1997 Miami of Ohio changes its nickname from Redskins to Redhawks.

1999 The United States Patent and Trademark Office rules that the nickname “Redskins” is disparaging, and revokes the teams’ trademarks. But in 2003, the ruling is overturned on appeal.

Also in 1999, Daniel Snyder buys the team. Like his predecessor, Jack Kent Cooke, he resists calls to change the nickname, as do many of the team’s fans.

2013 A symposium at the Smithsonian on racial stereotypes in sports is critical of the nickname, sparking another round of scrutiny. The team defends itself in a series of articles on its website, noting that “many high school student-athletes have pride in calling themselves Redskins.”
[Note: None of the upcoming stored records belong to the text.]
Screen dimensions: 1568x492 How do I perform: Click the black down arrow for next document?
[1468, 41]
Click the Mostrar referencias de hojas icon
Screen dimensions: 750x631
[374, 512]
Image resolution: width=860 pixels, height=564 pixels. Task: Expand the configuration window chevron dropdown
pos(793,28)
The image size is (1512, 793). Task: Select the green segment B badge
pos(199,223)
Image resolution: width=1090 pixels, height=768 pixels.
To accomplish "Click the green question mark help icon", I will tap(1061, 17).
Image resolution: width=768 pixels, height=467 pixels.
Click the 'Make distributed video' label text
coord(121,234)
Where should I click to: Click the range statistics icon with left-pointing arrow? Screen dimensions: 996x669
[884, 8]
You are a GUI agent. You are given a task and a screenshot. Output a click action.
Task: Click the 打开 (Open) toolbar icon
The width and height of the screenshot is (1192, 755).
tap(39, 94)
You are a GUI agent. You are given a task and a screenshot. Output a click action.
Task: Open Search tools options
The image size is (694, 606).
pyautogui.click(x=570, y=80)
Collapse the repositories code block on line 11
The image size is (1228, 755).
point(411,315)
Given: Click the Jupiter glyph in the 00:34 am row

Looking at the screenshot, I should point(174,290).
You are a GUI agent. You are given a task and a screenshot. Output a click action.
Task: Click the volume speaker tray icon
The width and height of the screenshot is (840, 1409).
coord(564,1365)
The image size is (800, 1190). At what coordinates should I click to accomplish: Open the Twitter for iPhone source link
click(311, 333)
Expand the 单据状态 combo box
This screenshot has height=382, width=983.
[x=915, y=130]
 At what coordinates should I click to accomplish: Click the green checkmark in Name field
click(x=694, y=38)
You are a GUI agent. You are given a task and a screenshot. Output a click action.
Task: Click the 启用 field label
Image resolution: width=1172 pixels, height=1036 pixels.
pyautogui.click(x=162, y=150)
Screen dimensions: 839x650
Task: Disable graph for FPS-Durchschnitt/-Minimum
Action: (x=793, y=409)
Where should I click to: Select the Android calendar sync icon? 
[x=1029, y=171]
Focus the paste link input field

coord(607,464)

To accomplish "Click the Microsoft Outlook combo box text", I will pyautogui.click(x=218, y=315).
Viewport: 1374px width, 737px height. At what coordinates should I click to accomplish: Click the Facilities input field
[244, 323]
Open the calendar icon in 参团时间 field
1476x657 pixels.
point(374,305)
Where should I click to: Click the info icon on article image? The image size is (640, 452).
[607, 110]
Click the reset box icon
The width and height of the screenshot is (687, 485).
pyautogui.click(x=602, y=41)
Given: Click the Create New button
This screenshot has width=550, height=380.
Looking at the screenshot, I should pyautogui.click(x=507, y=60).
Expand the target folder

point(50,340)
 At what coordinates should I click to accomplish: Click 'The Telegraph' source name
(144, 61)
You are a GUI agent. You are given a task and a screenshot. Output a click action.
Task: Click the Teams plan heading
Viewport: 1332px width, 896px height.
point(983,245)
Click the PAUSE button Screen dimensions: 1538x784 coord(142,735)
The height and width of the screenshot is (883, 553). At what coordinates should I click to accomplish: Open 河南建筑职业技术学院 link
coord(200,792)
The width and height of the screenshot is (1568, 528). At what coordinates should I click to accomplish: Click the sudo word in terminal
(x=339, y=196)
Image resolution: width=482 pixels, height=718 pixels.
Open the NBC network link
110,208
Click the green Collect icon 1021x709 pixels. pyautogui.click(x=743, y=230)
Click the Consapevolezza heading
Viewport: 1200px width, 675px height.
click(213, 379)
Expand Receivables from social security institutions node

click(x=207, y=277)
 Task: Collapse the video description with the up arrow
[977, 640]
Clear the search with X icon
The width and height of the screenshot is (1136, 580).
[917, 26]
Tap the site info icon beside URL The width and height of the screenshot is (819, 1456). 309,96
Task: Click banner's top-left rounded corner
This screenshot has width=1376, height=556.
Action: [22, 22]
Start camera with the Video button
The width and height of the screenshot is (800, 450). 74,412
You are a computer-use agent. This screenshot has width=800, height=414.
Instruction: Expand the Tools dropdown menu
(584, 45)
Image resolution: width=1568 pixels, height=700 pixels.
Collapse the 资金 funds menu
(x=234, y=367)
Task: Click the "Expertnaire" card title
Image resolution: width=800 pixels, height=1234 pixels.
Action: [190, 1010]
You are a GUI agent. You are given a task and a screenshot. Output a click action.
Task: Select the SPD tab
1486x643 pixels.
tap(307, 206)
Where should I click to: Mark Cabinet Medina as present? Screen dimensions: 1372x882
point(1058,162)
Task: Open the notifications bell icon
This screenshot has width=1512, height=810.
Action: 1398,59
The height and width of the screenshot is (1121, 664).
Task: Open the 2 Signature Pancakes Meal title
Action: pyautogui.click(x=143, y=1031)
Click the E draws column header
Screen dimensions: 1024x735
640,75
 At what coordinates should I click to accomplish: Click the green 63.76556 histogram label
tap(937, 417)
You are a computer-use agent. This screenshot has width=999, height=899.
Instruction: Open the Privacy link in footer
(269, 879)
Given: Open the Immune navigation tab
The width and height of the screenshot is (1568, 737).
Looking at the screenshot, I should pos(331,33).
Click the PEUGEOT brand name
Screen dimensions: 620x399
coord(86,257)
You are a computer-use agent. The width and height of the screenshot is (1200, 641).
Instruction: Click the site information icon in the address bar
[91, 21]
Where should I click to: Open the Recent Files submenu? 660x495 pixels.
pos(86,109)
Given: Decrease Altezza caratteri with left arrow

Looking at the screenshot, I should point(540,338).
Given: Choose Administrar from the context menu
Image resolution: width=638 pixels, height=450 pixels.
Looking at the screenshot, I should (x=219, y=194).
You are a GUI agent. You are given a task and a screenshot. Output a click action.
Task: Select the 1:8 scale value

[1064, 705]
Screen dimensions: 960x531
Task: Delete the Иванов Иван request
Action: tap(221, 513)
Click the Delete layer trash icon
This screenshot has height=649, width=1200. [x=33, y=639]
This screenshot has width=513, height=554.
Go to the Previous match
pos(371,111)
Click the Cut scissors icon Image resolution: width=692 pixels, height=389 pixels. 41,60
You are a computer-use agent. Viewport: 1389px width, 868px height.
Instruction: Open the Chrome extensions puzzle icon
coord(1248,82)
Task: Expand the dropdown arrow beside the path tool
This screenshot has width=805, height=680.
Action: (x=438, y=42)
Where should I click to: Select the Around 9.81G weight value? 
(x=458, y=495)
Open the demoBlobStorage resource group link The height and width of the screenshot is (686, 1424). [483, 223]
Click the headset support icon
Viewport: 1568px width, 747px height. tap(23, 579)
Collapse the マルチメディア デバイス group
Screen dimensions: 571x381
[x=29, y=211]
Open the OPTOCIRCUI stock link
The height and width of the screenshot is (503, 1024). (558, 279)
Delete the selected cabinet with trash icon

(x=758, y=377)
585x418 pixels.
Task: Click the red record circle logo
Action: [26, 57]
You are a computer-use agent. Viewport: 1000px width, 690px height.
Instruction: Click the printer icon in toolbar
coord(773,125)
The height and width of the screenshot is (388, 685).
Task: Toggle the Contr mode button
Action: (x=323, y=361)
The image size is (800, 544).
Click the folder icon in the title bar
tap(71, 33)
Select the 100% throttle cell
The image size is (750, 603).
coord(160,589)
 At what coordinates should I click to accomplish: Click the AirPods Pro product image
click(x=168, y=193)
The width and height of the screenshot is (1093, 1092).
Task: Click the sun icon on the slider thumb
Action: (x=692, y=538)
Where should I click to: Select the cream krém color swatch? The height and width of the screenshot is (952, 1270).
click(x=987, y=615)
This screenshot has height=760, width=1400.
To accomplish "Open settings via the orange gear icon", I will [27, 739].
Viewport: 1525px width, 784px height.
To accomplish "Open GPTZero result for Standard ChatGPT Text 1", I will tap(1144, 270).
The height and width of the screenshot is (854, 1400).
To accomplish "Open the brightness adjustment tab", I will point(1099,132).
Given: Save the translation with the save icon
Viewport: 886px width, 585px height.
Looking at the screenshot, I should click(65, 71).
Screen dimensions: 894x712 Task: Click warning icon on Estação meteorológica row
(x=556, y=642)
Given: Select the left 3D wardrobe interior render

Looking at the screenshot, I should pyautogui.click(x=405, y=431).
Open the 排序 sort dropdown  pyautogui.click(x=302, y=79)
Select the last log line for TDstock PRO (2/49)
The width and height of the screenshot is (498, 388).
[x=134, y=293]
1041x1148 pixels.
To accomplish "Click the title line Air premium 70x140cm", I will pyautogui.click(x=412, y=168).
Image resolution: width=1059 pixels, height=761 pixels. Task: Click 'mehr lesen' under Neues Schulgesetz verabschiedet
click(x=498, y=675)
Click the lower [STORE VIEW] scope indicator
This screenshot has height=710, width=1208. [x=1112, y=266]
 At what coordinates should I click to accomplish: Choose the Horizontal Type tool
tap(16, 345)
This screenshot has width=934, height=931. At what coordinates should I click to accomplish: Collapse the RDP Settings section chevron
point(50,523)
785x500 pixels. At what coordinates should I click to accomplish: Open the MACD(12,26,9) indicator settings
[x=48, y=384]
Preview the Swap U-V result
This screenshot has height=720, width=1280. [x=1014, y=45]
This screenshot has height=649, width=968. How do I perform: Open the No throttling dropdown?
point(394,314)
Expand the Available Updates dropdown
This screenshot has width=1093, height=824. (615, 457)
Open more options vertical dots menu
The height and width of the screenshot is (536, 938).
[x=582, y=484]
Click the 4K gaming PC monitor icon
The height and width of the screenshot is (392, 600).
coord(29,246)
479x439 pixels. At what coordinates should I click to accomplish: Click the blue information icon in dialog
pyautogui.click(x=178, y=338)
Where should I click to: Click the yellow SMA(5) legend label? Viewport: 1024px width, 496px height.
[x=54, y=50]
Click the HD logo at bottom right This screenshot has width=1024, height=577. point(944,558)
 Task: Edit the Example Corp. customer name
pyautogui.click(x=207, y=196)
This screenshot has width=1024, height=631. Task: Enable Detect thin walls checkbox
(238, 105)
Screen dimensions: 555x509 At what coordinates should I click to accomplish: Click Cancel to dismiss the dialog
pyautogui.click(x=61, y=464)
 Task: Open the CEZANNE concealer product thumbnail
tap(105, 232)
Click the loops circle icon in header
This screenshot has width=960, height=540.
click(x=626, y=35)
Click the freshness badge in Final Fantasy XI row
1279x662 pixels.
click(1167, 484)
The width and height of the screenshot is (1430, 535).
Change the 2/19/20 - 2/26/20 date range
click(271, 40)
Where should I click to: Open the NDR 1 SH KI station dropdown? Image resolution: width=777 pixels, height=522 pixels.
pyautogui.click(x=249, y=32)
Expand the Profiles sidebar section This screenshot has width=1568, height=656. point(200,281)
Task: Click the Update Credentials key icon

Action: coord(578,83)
President Obama said, “I don’t know whether our attachment to a particular name should override the real legitimate concerns that people have about these things.”

But Commissioner Roger Goodell says the nickname is a “unifying force that stands for strength, courage, pride and respect.”

2014 The Patent Office again rules to cancel the Redskins’ trademark registrations. In 2017, the Supreme Court rules unanimously that the government may not deny a trademark for a potentially offensive name.

Also in 2014, the editorial board of The Washington Post joins several other newspapers in deciding not to use the name Redskins, although the paper’s news pages continue to use it. (The Portland Oregonian was one of the first to bar the name in 1991.)